| DATA SHOWN |
##############################
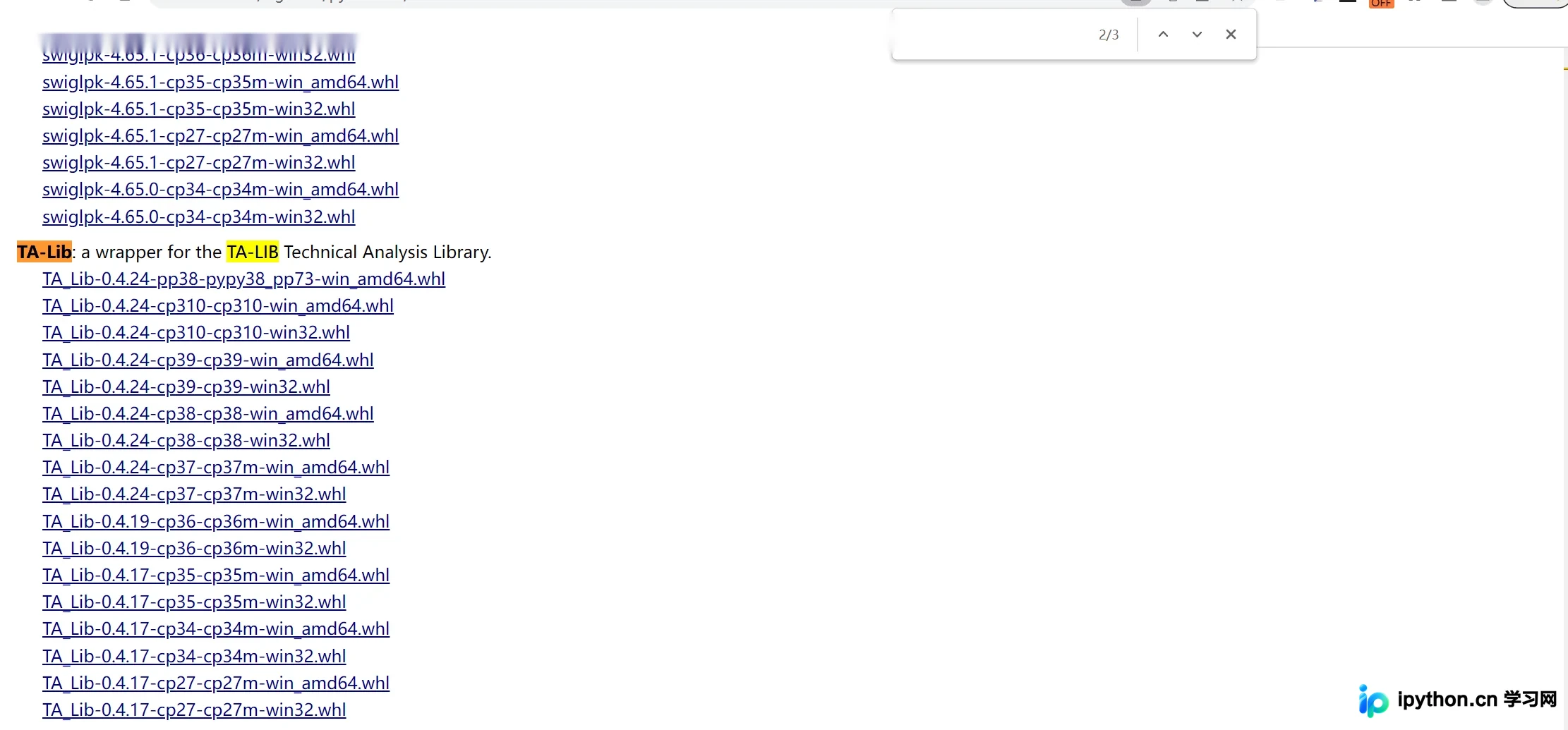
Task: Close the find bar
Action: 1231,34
##############################
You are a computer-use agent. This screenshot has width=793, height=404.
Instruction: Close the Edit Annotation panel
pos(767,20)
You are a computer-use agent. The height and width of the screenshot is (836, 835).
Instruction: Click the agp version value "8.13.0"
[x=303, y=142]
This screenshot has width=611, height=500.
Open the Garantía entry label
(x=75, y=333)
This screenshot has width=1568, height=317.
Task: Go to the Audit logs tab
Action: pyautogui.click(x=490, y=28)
##############################
| WHAT YOU WILL DO |
Count the lines above in which the word "computer" appears, then state only that count.

| REPLY TO THE TASK |
2